Gather every line of the listing below that contains the string "should", and copy each one in full.

********************

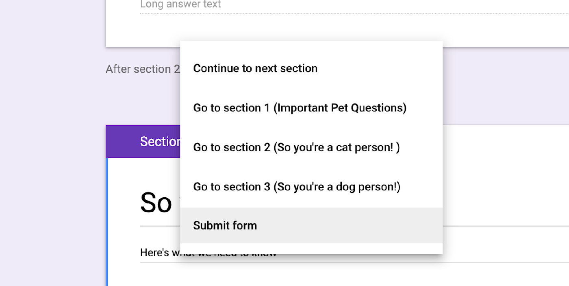
Task: Click the section title underline right of the dropdown
Action: (x=504, y=226)
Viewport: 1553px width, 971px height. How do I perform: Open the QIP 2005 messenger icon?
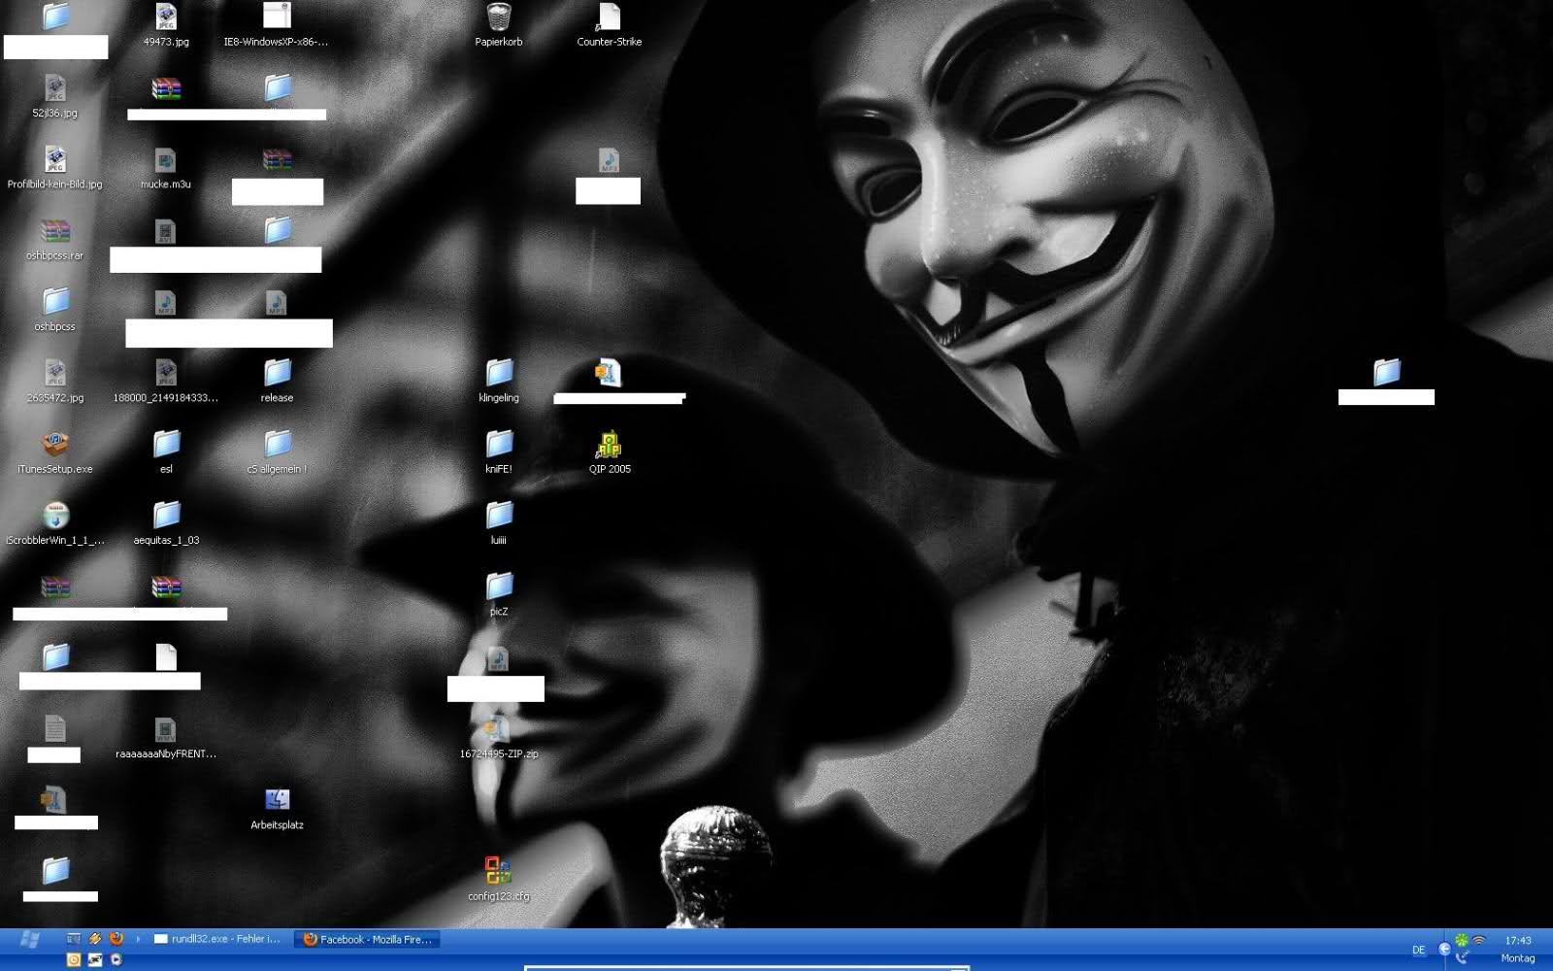click(x=609, y=446)
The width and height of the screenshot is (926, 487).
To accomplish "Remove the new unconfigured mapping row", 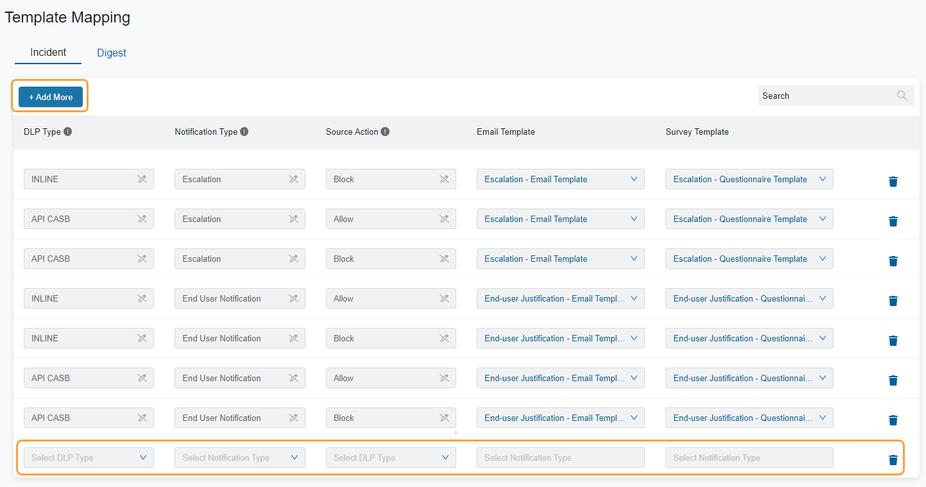I will [x=893, y=459].
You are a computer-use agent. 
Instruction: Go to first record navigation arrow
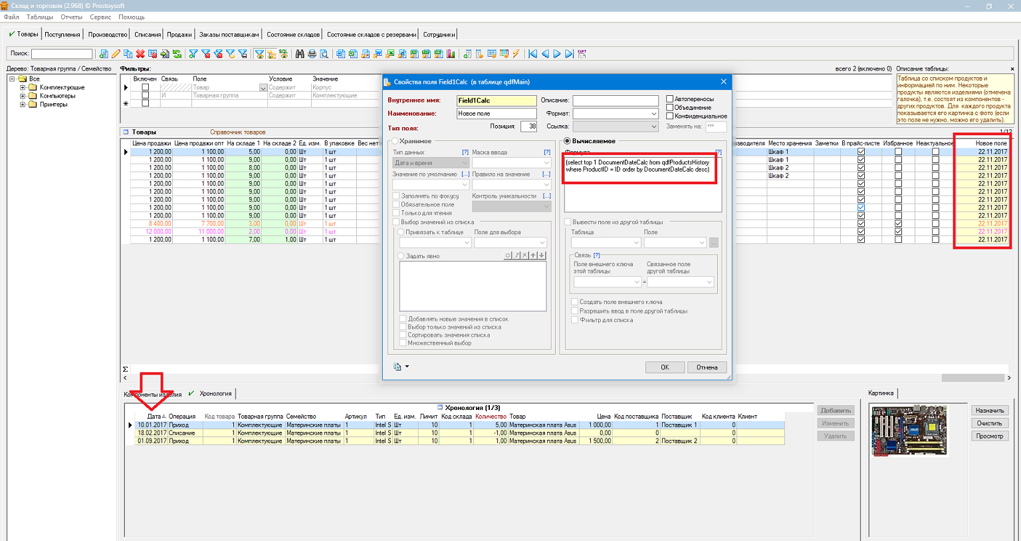coord(533,54)
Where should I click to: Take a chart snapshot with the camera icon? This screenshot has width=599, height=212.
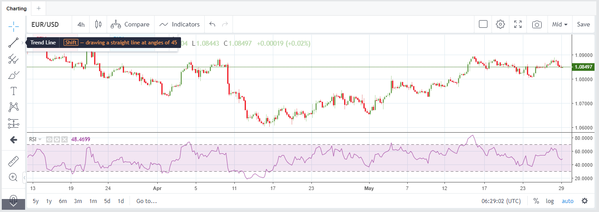tap(537, 24)
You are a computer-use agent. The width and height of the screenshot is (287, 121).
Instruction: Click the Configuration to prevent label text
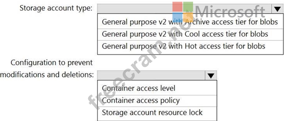coord(52,63)
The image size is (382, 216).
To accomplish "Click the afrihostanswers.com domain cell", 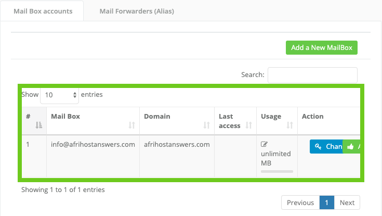I will [x=177, y=144].
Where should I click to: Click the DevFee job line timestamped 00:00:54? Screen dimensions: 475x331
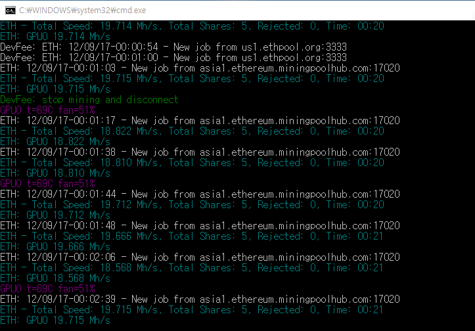(173, 47)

********************

▶ [OUTPUT OF THE EXERCISE]
Where should I click to: Take a chart snapshot with the camera icon? This screenshot has width=599, height=212.
Where should I click to: Click the DevFee job line timestamped 00:00:54? Screen dimensions: 475x331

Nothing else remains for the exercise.